- PROBLEM DETAILS: Within the entries that follow, show each line where the word "computer" occurs.
::: DATASET RECORDS
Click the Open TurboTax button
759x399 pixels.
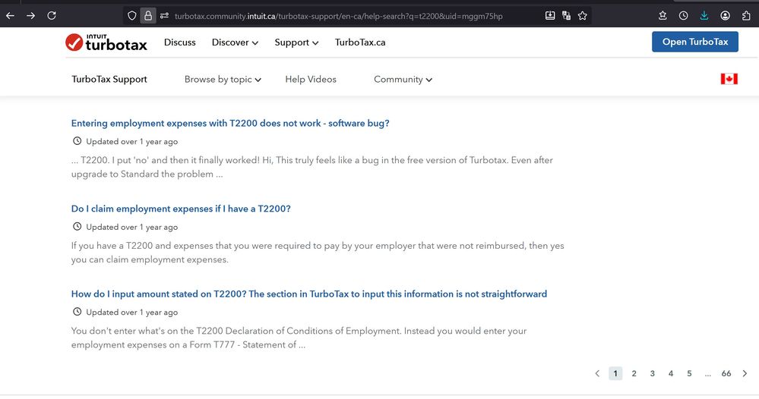pos(694,42)
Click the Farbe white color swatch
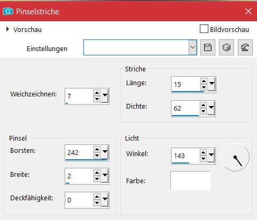This screenshot has height=220, width=257. pos(190,181)
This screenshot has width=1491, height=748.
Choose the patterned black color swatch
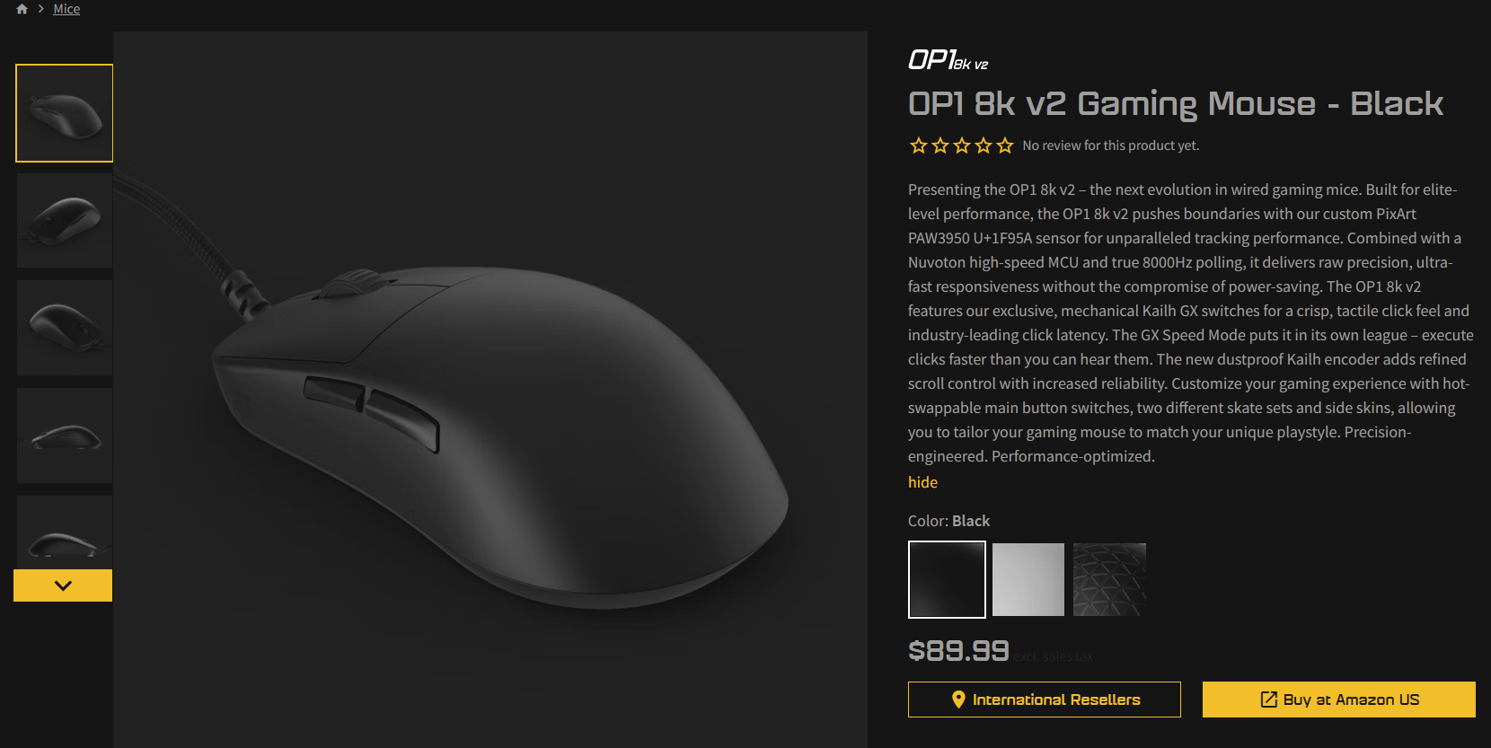(x=1109, y=579)
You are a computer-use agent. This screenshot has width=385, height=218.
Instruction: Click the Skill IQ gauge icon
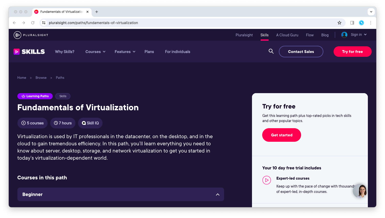point(84,123)
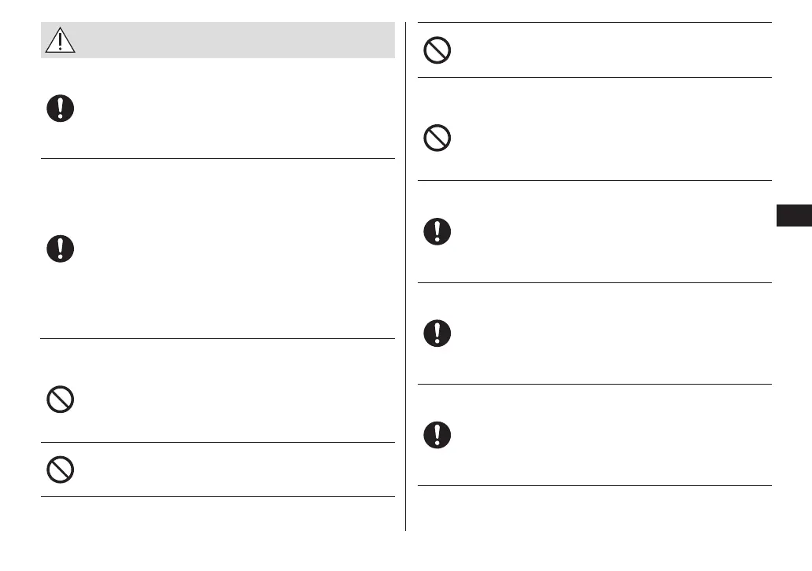This screenshot has width=812, height=571.
Task: Click the first exclamation icon in right column
Action: click(x=437, y=231)
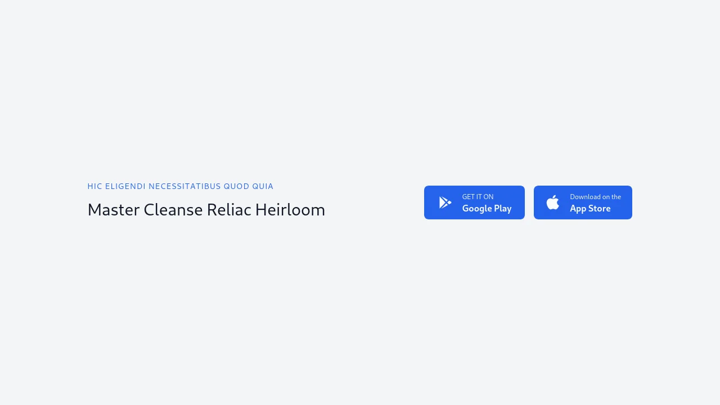Select the bold "Google Play" label

pos(487,209)
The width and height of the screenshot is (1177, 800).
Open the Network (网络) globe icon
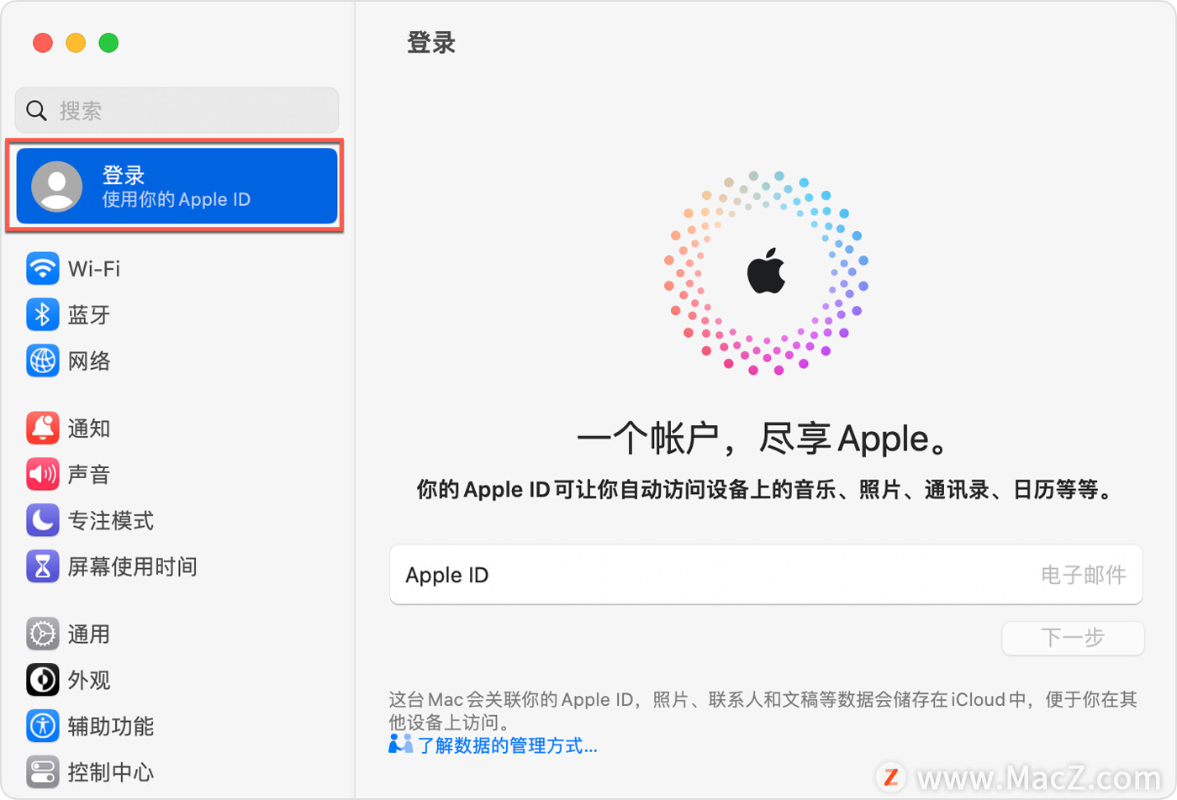(43, 361)
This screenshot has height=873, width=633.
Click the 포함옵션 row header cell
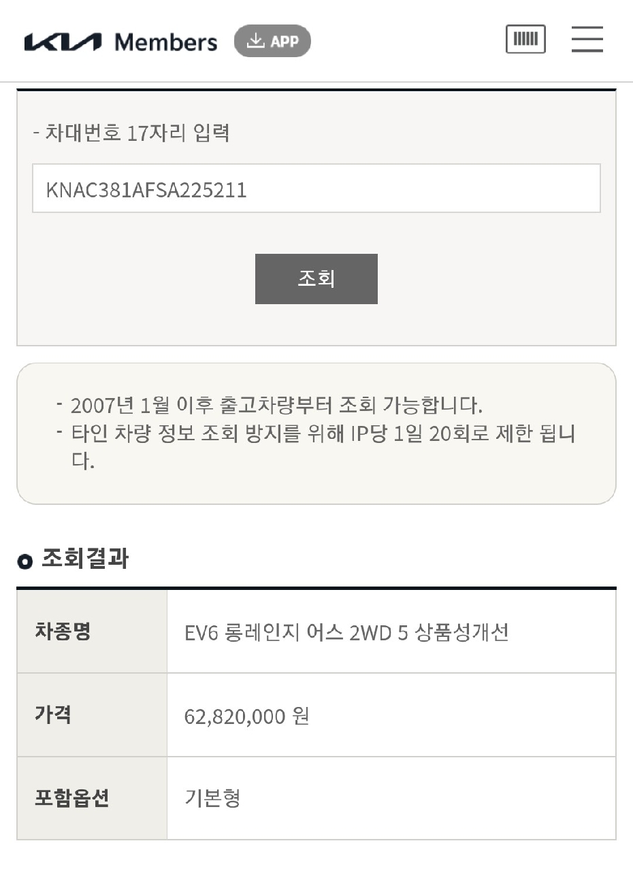tap(92, 798)
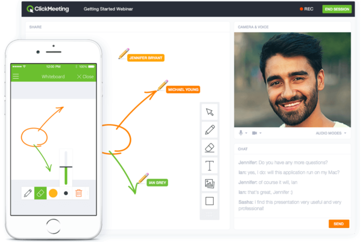Select the pointer tool on the whiteboard toolbar

click(209, 112)
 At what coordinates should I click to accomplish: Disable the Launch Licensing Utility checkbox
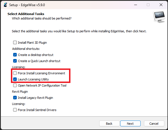tap(15, 79)
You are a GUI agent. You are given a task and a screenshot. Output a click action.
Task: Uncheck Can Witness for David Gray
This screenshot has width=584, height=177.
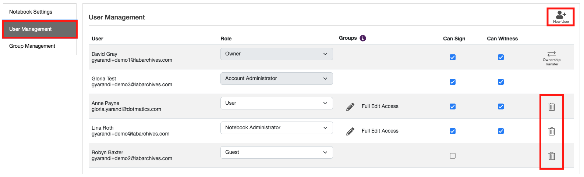click(x=501, y=57)
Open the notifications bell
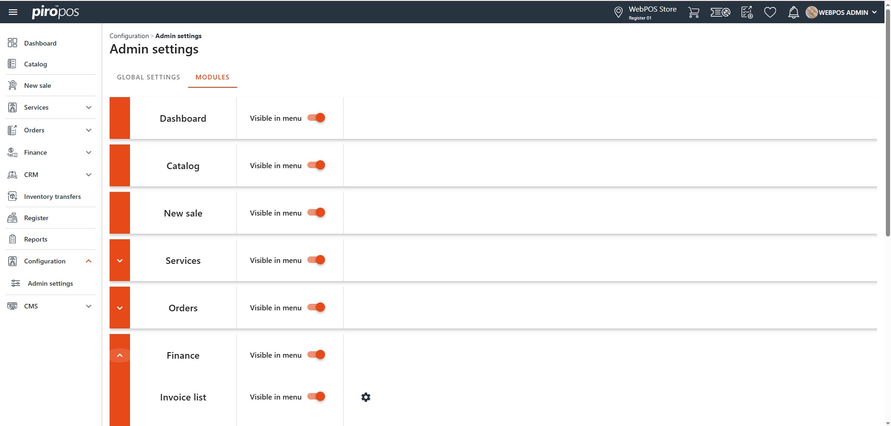 click(x=793, y=13)
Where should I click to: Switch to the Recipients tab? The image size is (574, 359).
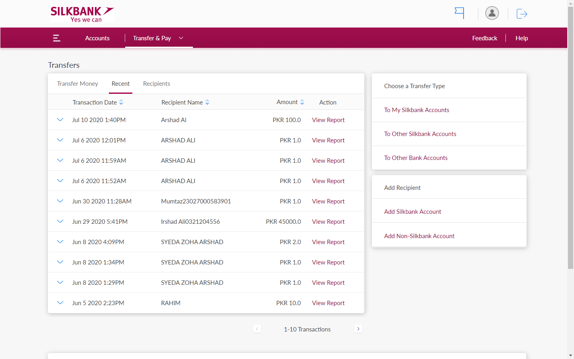tap(156, 84)
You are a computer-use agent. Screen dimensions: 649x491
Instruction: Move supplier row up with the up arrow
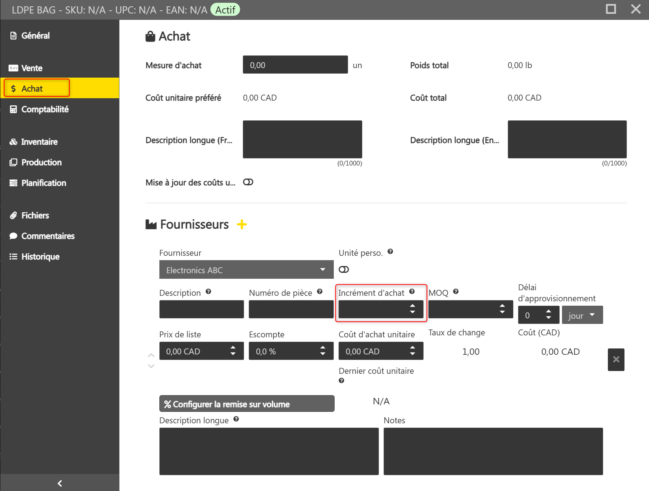(x=151, y=355)
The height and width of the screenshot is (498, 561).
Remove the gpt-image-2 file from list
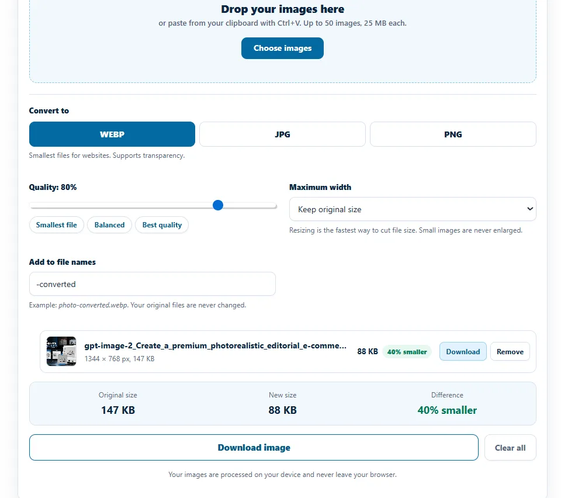pyautogui.click(x=510, y=351)
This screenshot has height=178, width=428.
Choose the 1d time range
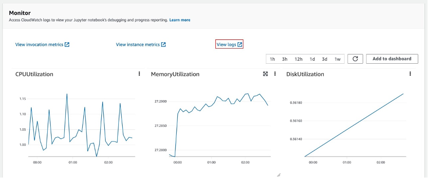(312, 59)
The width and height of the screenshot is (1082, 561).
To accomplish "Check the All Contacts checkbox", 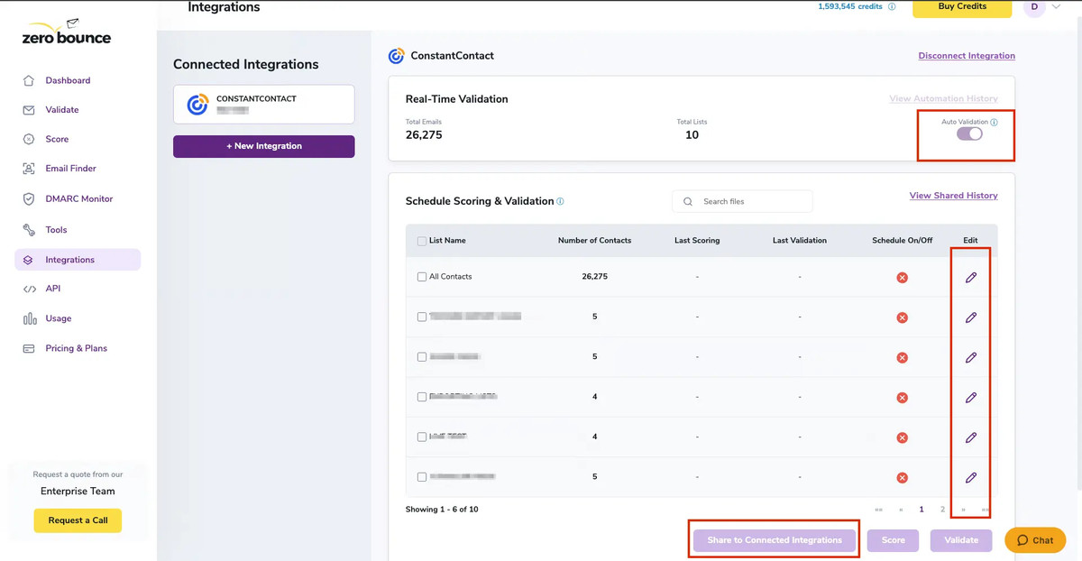I will [420, 277].
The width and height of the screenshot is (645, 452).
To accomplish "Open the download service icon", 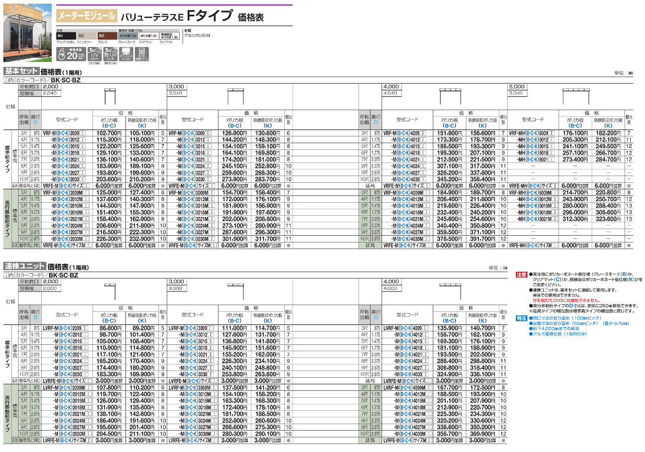I will point(126,53).
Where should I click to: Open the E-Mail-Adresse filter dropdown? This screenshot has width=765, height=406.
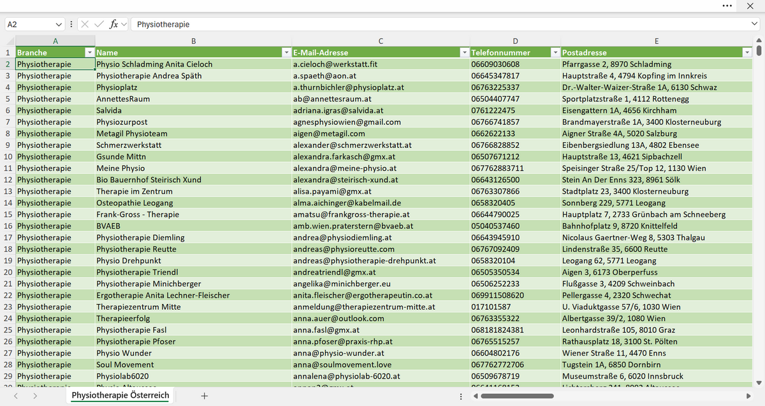[464, 52]
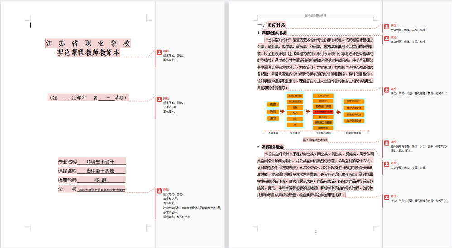Click comment avatar for 课程地位与作用 heading
Viewport: 452px width, 248px height.
click(x=386, y=38)
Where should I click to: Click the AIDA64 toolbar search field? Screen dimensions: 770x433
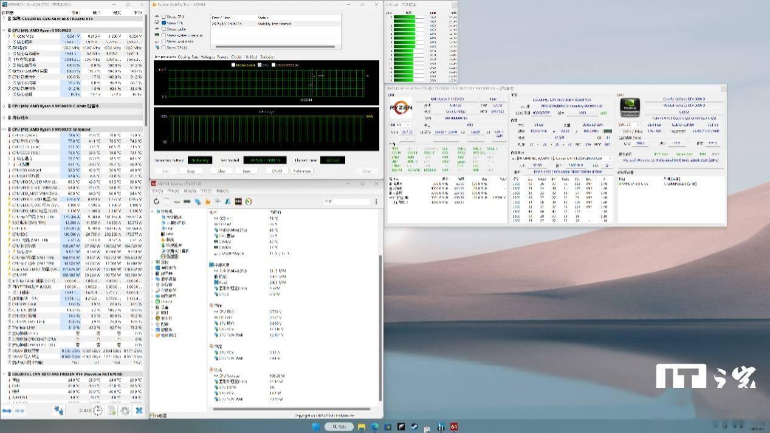click(345, 201)
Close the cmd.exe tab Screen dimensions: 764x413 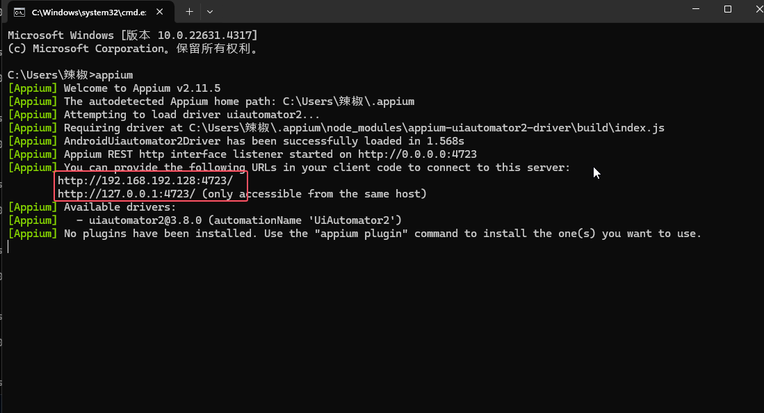click(159, 12)
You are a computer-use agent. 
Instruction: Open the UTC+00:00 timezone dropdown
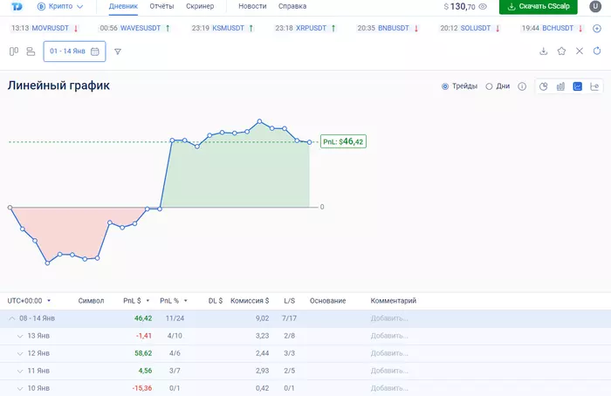[29, 300]
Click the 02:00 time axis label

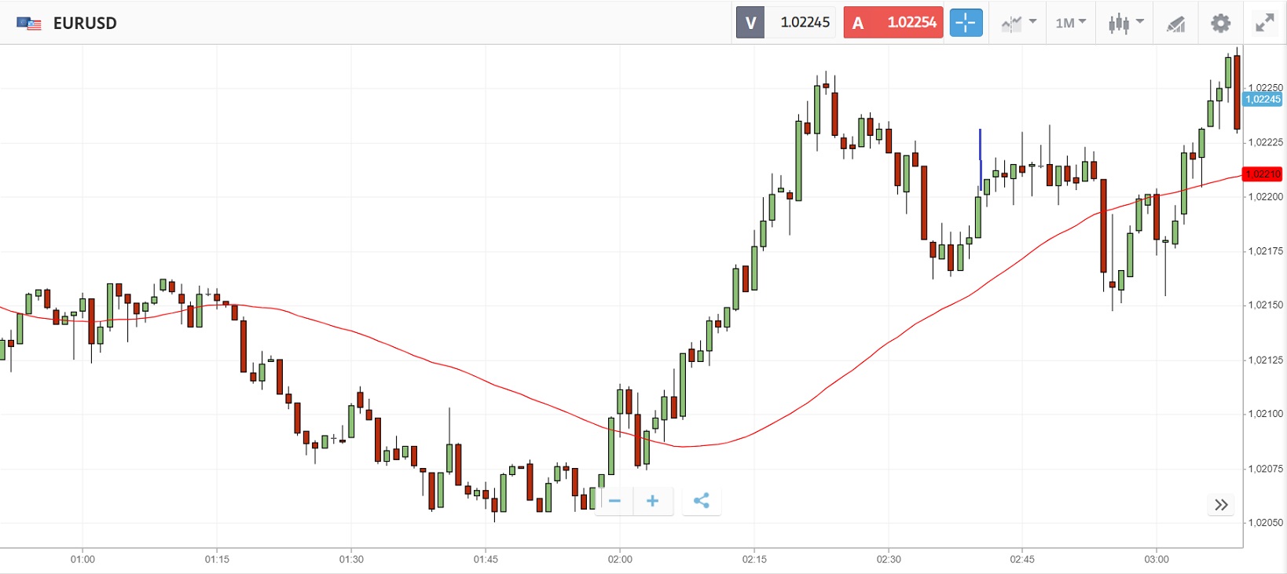tap(620, 559)
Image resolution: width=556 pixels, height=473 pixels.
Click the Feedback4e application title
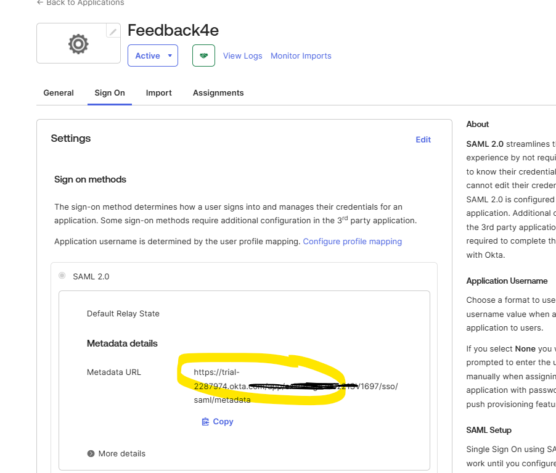point(173,30)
::::::
- SOLUTION TO THE PROBLEM:
You are a computer-use agent. This screenshot has width=385, height=218.
You are a computer-use agent. Screen dimensions: 649x491
You are a computer-use agent. 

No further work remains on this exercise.